Secondary Infections Are Common
Both types of mange damage the skin’s protective barrier, which opens the door for bacteria and yeast to move in. With sarcoptic mange, the constant scratching creates wounds that become breeding grounds for infection. With demodectic mange, the inflamed, weakened hair follicles are especially prone to deep bacterial infections, a condition sometimes called pyodemodicosis.
These secondary infections can actually cause more discomfort than the mites themselves. They add swelling, pus, odor, and pain to what’s already an irritated area. Treating them is an important part of the overall recovery, and your vet may prescribe antibiotics or antifungal medications alongside the mite treatment.
Recovery Timeline
For sarcoptic mange, you can expect to see significant improvement within the first two to four weeks of treatment. The itching usually decreases noticeably once the mites start dying off, and hair regrowth follows as the skin heals.

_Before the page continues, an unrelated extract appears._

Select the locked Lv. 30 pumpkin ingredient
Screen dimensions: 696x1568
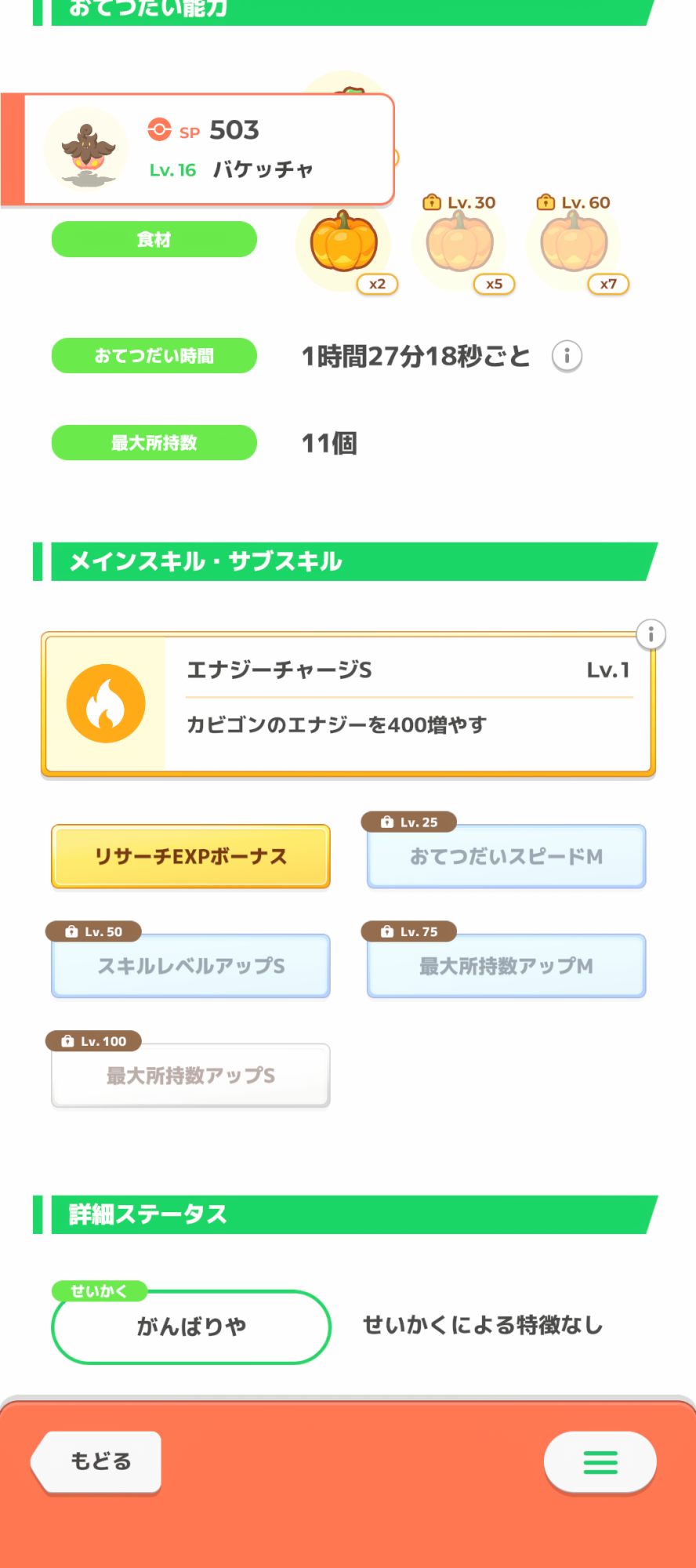(460, 243)
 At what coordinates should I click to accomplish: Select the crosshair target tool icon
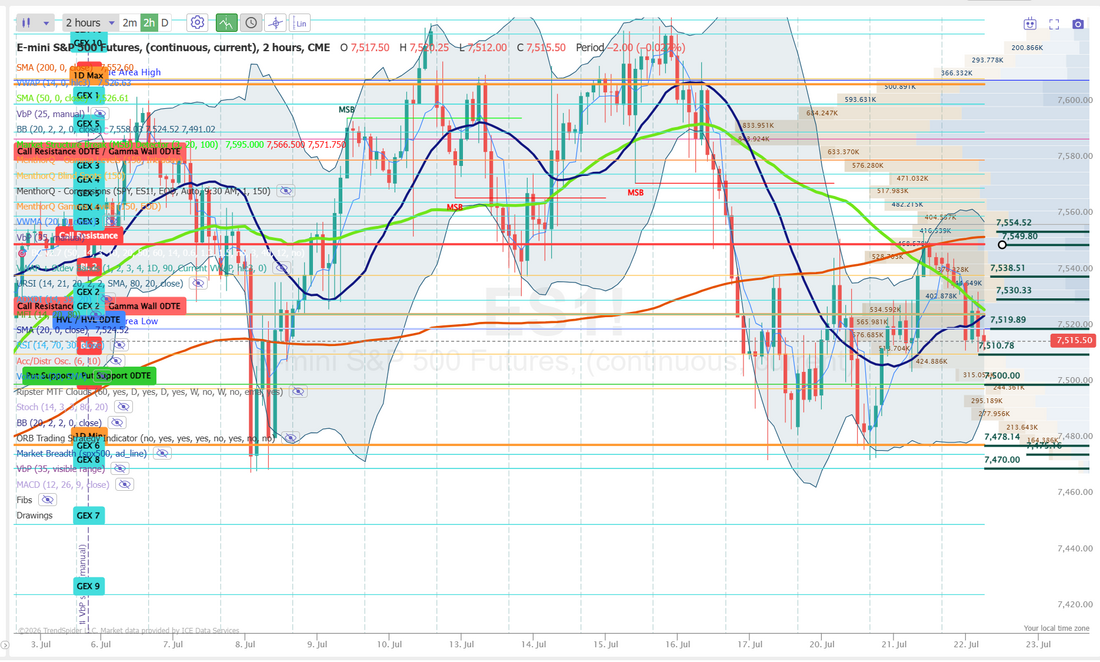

Demodectic mange is a slower process. Several months of treatment is typical, and hair regrowth lags behind mite clearance because the follicles need time to recover from inflammation and infection. Localized cases in young dogs often have the fastest turnaround, while generalized cases in older or immunocompromised dogs take the longest and may require investigation into whatever underlying condition triggered the outbreak.
Preventing Reinfestation at Home
Home sanitation matters most for sarcoptic mange, since those mites spread through the environment. Scabies mites generally survive no more than two to three days off a host, so thorough cleaning during and after treatment can break the cycle. Vacuum daily, wash your dog’s bedding in hot water, and seal items you can’t wash in a closed plastic bag for at least 72 hours to a week.
If you’re handling a dog with sarcoptic mange, wear long sleeves and gloves during baths or close contact, and wash your clothing afterward. Every dog in the household needs to be treated, even those not yet showing symptoms, because asymptomatic carriers can keep the infestation circulating.
Demodectic mange doesn’t require the same level of environmental cleanup. Since virtually all dogs already carry these mites and the disease is driven by immune dysfunction rather than environmental exposure, the focus stays on treating the affected dog and addressing any underlying health issues.